Collected data entries
--------------------
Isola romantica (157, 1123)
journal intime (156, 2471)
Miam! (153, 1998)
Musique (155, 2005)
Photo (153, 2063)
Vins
--------------------
--- Assigned task ---
Word for word, write out each record shown above.

--- Problem solution ---
Isola romantica (157, 1123)
journal intime (156, 2471)
Miam! (153, 1998)
Musique (155, 2005)
Photo (153, 2063)
Vins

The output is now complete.